--- Supplied information ---

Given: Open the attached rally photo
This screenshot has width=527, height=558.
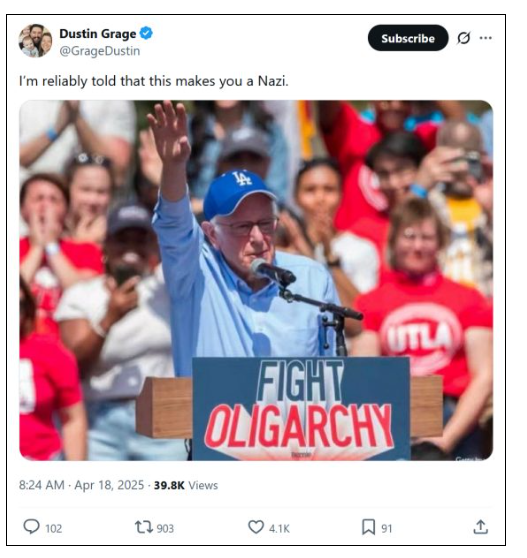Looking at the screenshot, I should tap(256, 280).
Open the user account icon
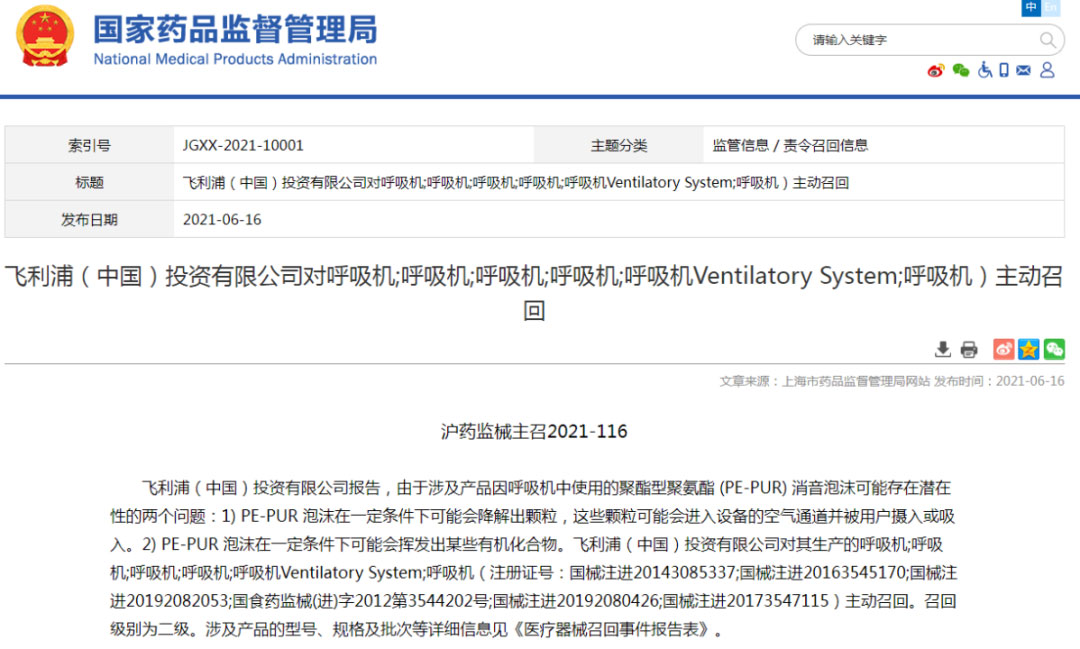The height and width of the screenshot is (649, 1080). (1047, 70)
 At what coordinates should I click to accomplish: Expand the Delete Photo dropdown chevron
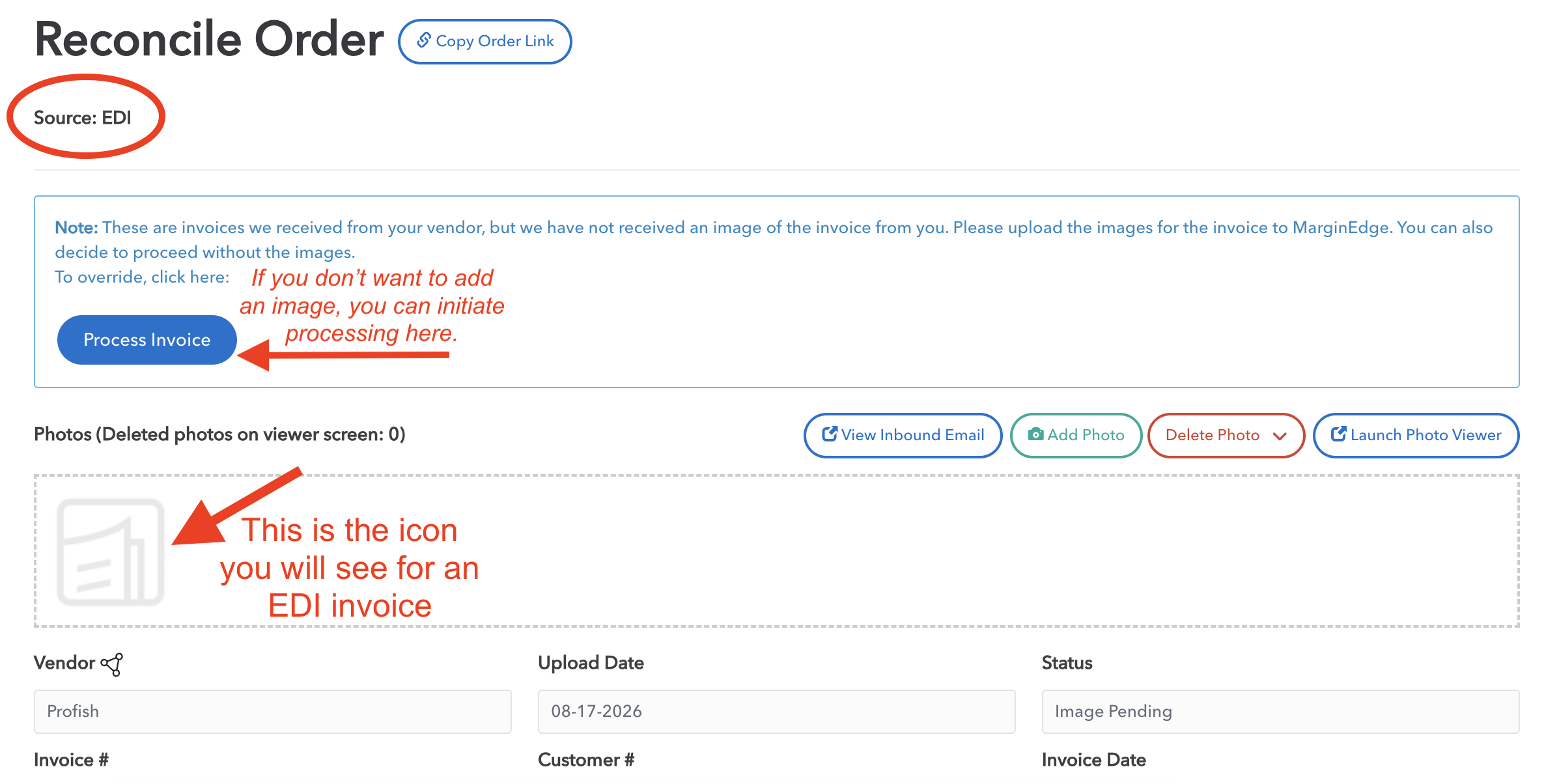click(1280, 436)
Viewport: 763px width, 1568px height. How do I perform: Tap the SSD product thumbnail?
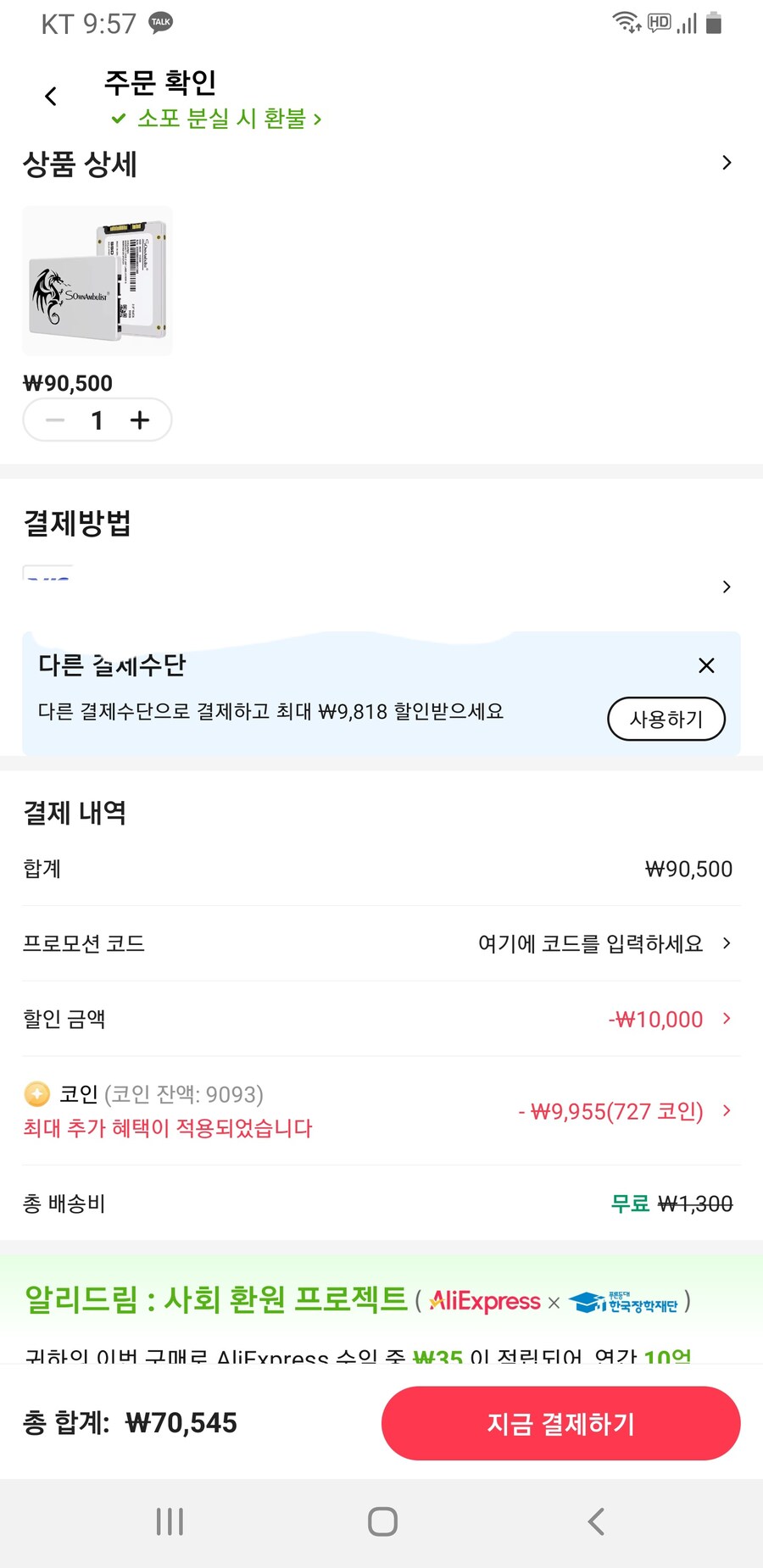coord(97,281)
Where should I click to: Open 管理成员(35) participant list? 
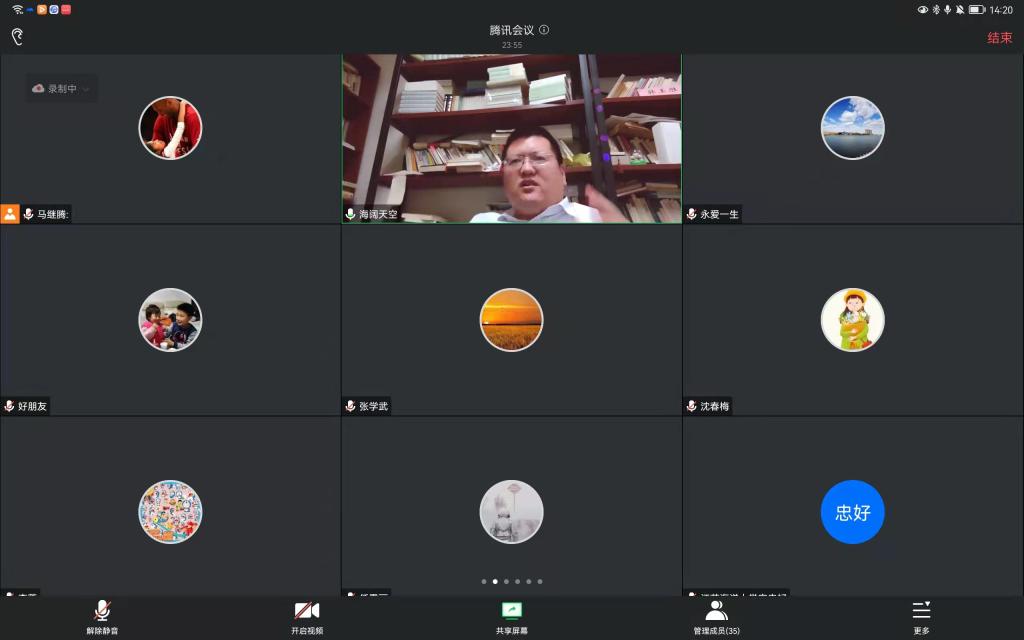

---

== Your assignment ==
Lines from the one containing "This screenshot has width=527, height=558." through the end of the listing, both included, are to be restated exactly, and pictures are to be left out.

== Response area ==
This screenshot has width=527, height=558.
Looking at the screenshot, I should tap(256, 280).
Open the user account icon
The height and width of the screenshot is (649, 1080). (1047, 70)
 At what coordinates should I click to accomplish: Expand the Delete Photo dropdown chevron
click(1280, 436)
Viewport: 763px width, 1568px height. How do I perform: Tap the SSD product thumbnail?
coord(97,281)
Where should I click to: Open 管理成员(35) participant list? 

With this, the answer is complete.